A right parenthesis means that the high priority section has ended. We pop a node from the stack and assign it to the current node pointer. We don’t need the “subtree_root” node anymore, so we can delete it and move all its children to the current node.

Argument delimiter

Argument delimiters (commas in most cases) split operands for functions (e.g., max(a, b)) and sometimes for operators (e.g., a in (b, c)). They are always used together with parentheses. It means that if we find a comma in an expression, we can assume that we are inside the parentheses block, and therefore there is a “subtree_root” node in the tree.

When we handle subtree operators, the current node can point to an operator in this subtree. When we get the next token after a comma, that token must be added to the subtree_root. We need to go up in the tree until we find the nearest “subtree_root” node and assign it to the current node pointer.

Error handling

Now, when we have an abstract syntax tree, we can check if the expression has any errors. We can iterate over all nodes and check if they are valid. E.g., we can check if the summing node (+) has exactly two child nodes. If we have a programming language with static types, we can verify that all child nodes return compatible types.

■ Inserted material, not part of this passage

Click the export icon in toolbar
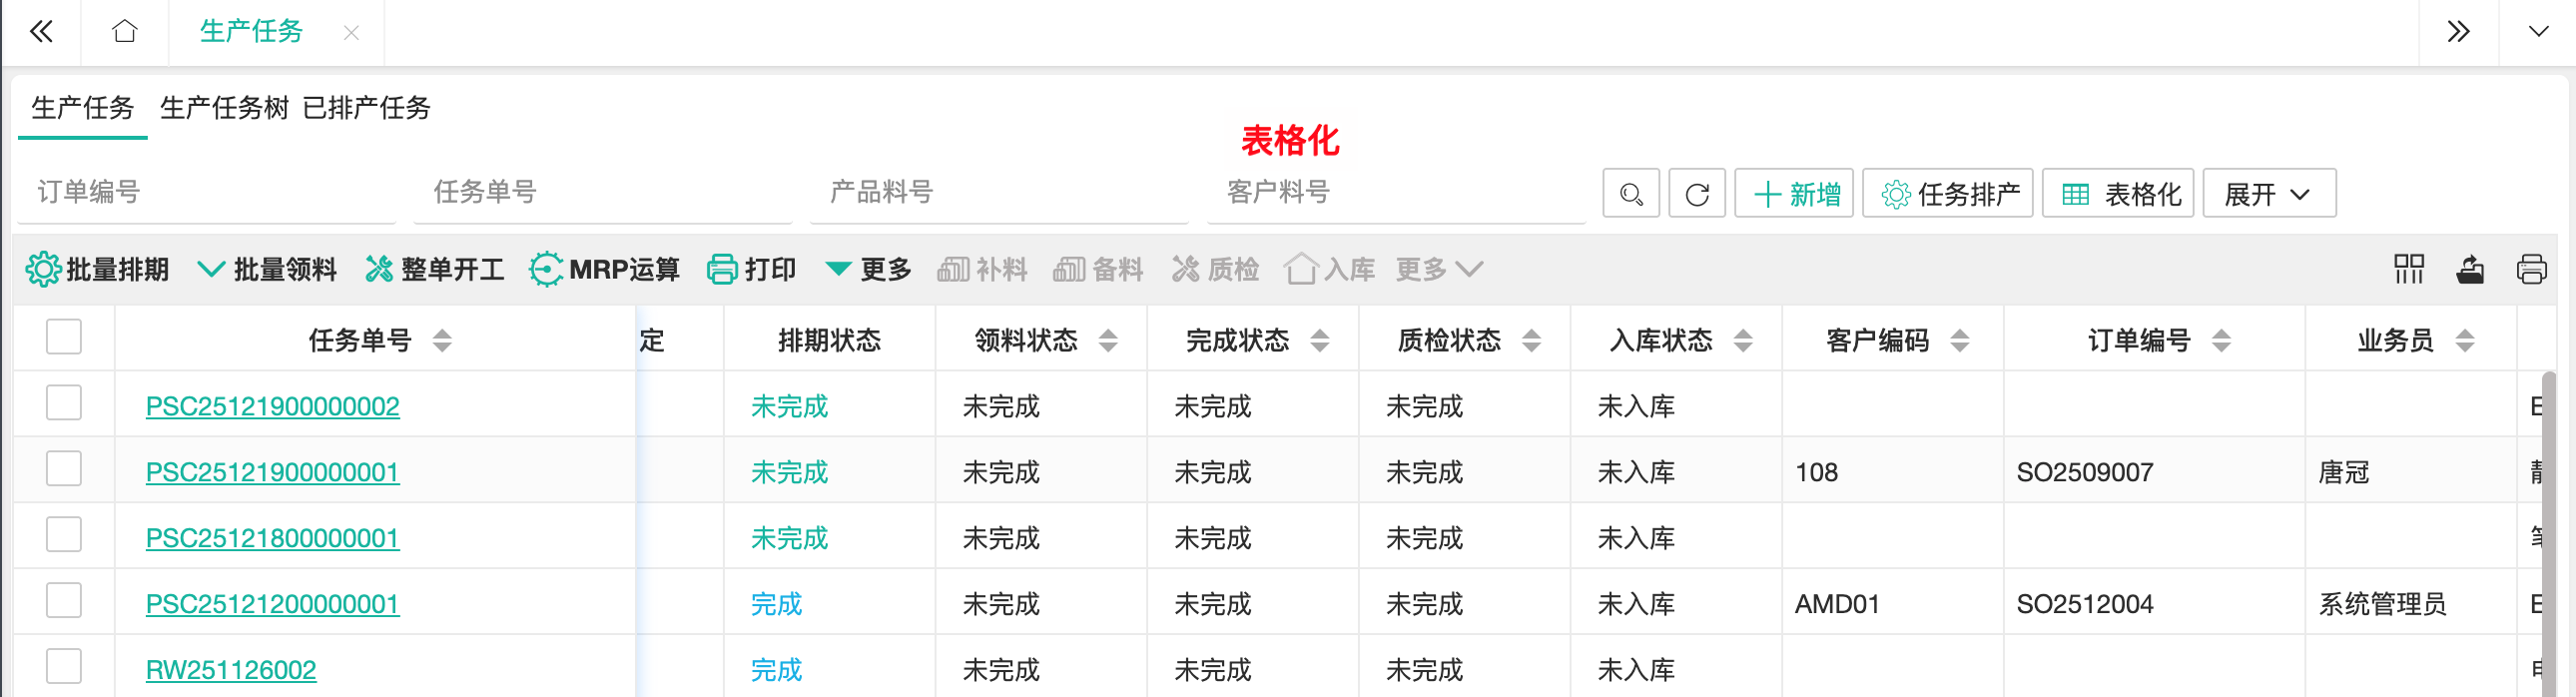The width and height of the screenshot is (2576, 697). [2469, 269]
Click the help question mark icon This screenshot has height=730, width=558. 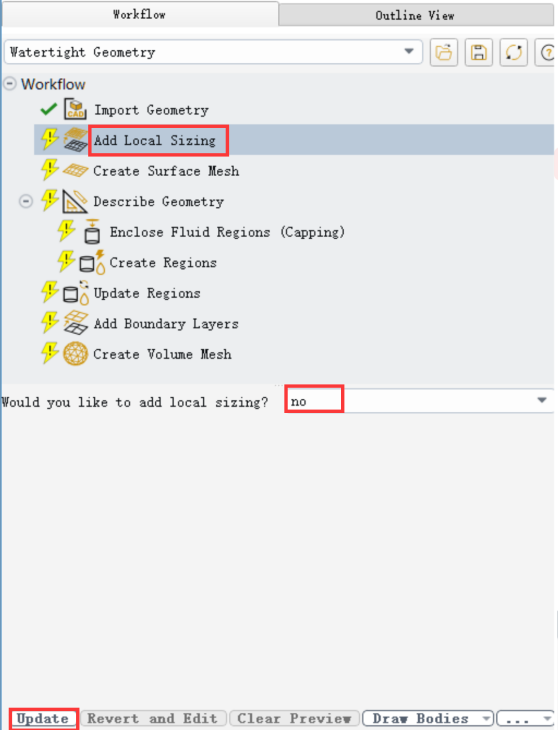click(x=547, y=52)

Execute an abstract syntax tree

The same execution approach I mentioned for prefix notation works for syntax trees as well. Trees are really good for recursion. To calculate an expression we need to do a recursive depth-first traversal (DFT) of its syntax tree and execute each node. Python-like pseudocode would be like this:

operators = ['+', '-', '*', '/', 'in', ...]
functions = ['max', 'min', 'sin', 'cos', 'round', ...]

def execute(node):
  if node.token in operators or node.token in functions:
    operands = []
    for childNode in node.children:
      operands.append(execute(childToken))
    result = ... # execute the operator or the function with its operands
    return result
  else:
    return node.token # we might need to parse int from string or do something else here

result = execute(syntaxTreeRootNode)

Operands can be variables. In this case, we need to add context to the executor. The simplest context is a dictionary.

context = {
  "x": 2,
  "pi": 3.14
}

When we have an operand node, we need to search it in the context. If not found, then it’s probably a constant, and we need to try to parse it from a string.


I don’t add more code examples because the implementation depends on the programming language. I used Python-like pseudocode in this text, but when I implemented this system in a real project, I used Java. With Python, it is easier to work with different types (ints, floats, strings). In Java, I had to implement my own typecasting system to ensure that all nodes return the correct type. It required more work, but I could add compile-time type checks to make sure that we don’t try, for example, to sum an integer and a string.